The best way to avoid putting comrades at risk is to send content directly (screenshot relevant information or transcribe it into messages directly before sharing). You can also use services like archive.org and archive.today to act as trusted intermediaries. Browser extensions like ClearURLs can automatically remove URL trackers either before sharing a link or after someone has already shared a link without removing trackers. [note that other tools exist but most tools only know about a few of the most common URL trackers]
If you don't want to use a separate tool to remove URL trackers or use a device that ClearURLs won't run on, you can remove URL trackers manually. Let's look at a real-world example:
https://www.gofundme.com/f/in-memory-of-roman-valencianos-kind-heart?attribution_id=sl:6e23973a-61ff-43bf-a5e6-64aa7fc85388&utm_campaign=pd_ss_icons&utm_content=amp17_control-amp20_t2&utm_medium=customer&utm_source=copy_link (I have manually randomized the identifiers to protect the person who shared the URL and the people who clicked it)
If you look at this URL it can be broken down into 3 parts:
https://www.gofundme.com/f/in-memory-of-roman-valencianos-kind-heartURL-based "GET" parameters
?attribution_id=sl:6e23973a-61ff-43bf-a5e6-64aa7fc85388
Main URL tracking parameter. Uniquely identifies who shared the URL
&utm_campaign=pd_ss_icons
The name of the ad campaign
&utm_content=amp17_control-amp20_t2
What the user specifically clicked to visit the site
&utm_medium=customer
How the URL was shared - in this case, the person viewing the page shared it themselves
&utm_source=copy_link
Which site brought the user to this URL - in this case, the link was shared with a "share" button that automatically inserted trackers before the user copied it
Notice the 3rd part of this URL: the GET parameters. These are where most URL trackers are found. The first GET parameter is separated with a ? but the rest are separated from each other by &s. In our case, the main tracker is attribution_id which has the value sl:6e23973a-61ff-43bf-a5e6-64aa7fc85388. This string of random letters and numbers is used to uniquely identify the user who shared the link and can be used to link anyone who visits the shared URL.
Let's look at another example: https://www.tiktok.com/@private.man52?_r=1&_t=QR-25rsXPQVOOL
Ok, this one's easy. Obviously everything except the username is unnecessary so let's just get rid of all of it. We end up with a nice clean URL https://www.tiktok.com/@private.man52.
But what if we want to share a video?
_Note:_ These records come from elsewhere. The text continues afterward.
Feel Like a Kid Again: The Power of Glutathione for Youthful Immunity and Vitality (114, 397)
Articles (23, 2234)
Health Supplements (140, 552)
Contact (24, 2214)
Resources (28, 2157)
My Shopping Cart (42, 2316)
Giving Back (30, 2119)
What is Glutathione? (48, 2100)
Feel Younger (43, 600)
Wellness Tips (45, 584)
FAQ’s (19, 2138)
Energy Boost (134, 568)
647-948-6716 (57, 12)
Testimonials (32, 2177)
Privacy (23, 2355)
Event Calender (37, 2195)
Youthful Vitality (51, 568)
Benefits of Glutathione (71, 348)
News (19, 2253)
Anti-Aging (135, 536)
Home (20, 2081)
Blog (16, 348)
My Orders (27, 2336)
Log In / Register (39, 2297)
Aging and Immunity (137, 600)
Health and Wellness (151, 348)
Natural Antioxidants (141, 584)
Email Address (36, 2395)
Let's look at a TikTok video...
https://www.tiktok.com/t/QF3UwaN7c (due to the way TikTok trackers work, this link actually points to a random video)
All TikTok /t/ links are trackers generated to uniquely identify the person sharing them. There are services like See TikTok that claim to let you watch them without tracking, but stripping the tracking outright is impossible.
This is why, in order to most effectively remove trackers, you need to know enough about the URL you're sharing to know how it works.
?"A lot of people will tell you to just remove everything after the ? in a URL. While this works for a lot of sites, many sites use GET parameters to store information they actually need to function. This is particularly common with BBCode forums which use URLs like
https://www.phpbb.com/community/viewforum.php?f=14
or
https://bigbluetrains.com/showthread.php?tid=10251
In order to effectively remove tracking parameters from a URL, you should exercise judgment in determining which parameters are relevant to the functionality of the page vs which ones exist purely to track users.